Dieses Gesetz entspringt der anti-muslimischen Grundhaltung des Hindunationalismus, der Buddhisten, Jains, Sikhs und selbst Parsis als Religionen „indischen Ursprungs“ akzeptiert. Obwohl das Gesetz eine Verbesserung der Situation bestimmter Flüchtlingsgruppen verspricht, wird es von vielen als ein Versuch kritisiert, Indien (in Anleihe an Israels Rückkehrgesetz) zur „nationale Heimat für verfolgte Hindus“ zu erklären und damit die säkulare Selbstdefinition des unabhängigen Indien infrage zu stellen.

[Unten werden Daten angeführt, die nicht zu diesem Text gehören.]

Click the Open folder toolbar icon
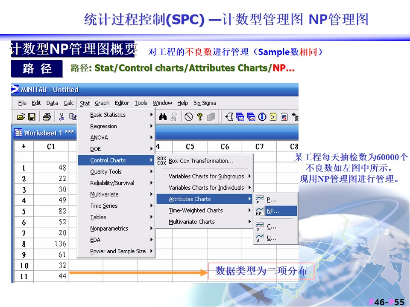click(x=21, y=117)
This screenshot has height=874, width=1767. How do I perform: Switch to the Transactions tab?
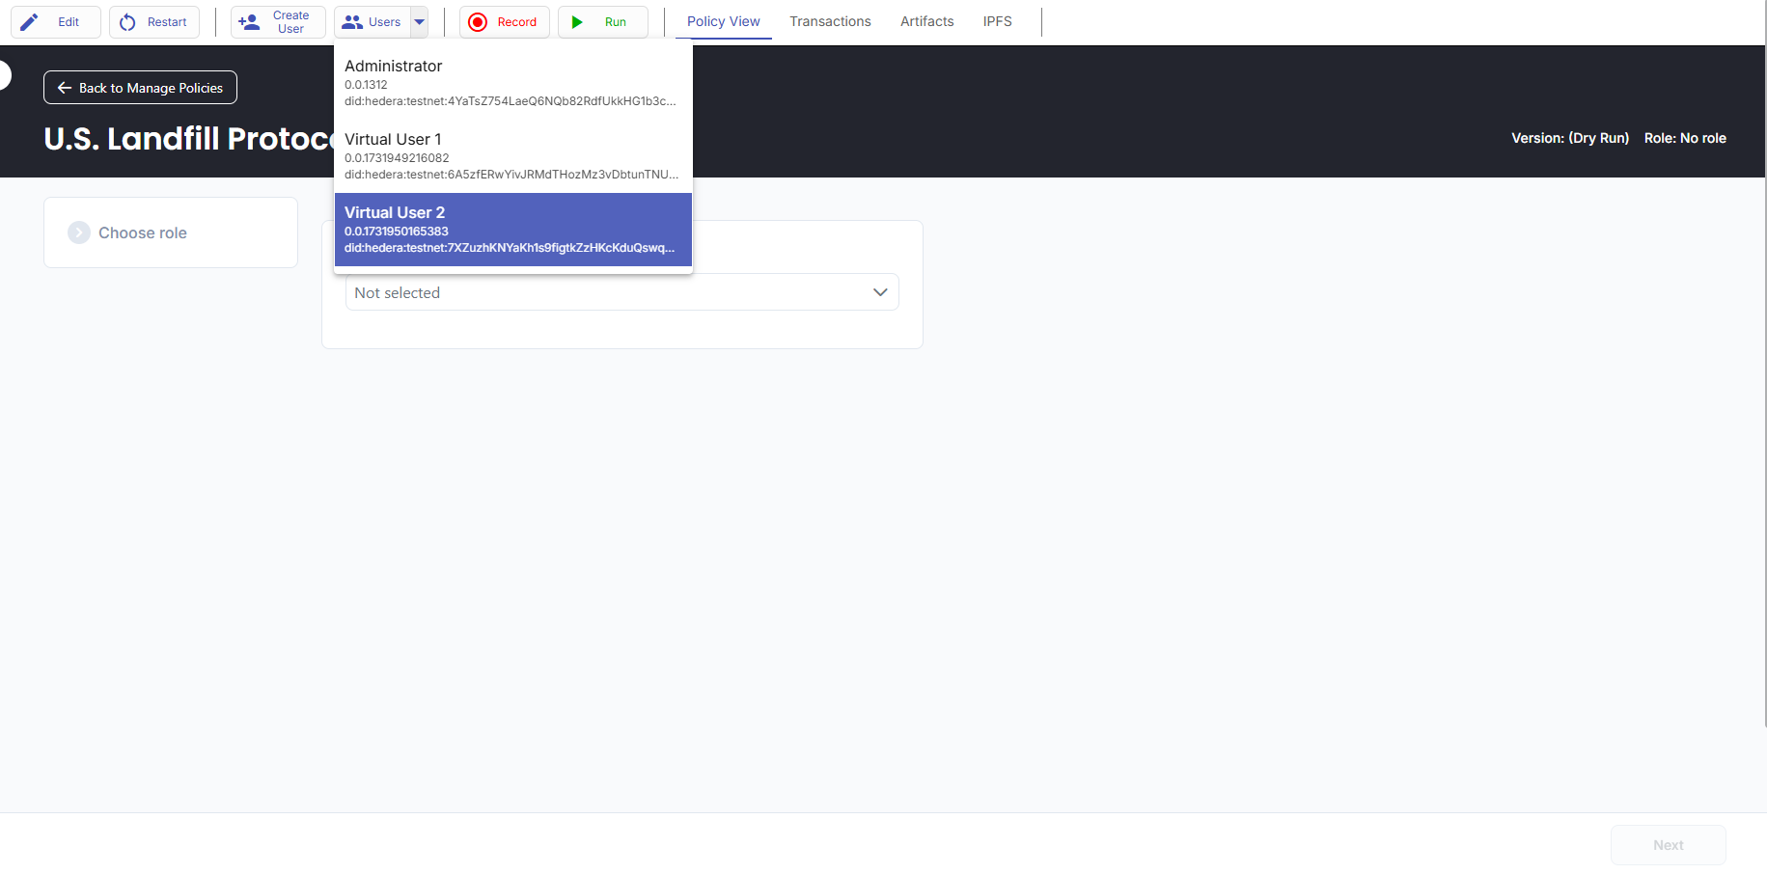click(830, 21)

Indiens Flüchtlingspolitik wird sich auch in Zukunft im Widerstreit zwischen traditioneller Willkommenskultur und restriktiver Praxis, vor allem gegenüber muslimischen Flüchtlingen und Migranten, bewegen. Die Politisierung der Angst vor „illegaler Einwanderung“ aus Bangladesch und von Rohingya aus Myanmar beschädigt das gesellschaftliche Klima Indiens. Gerichtsentscheidungen verhindern derzeit die schlimmsten Auswüchse des antimuslimischen Grundzugs in der Flüchtlingspolitik der BJP-Regierung. Für politisch weithin akzeptierte Flüchtlingsgruppen gilt es, ihre Rechte zu stärken und Einbürgerung zu erleichtern, um die Rechtssicherheit für sie zu verbessern und die Entstehung grosser, strukturell staatenloser Gemeinschaften im Land zu verhindern.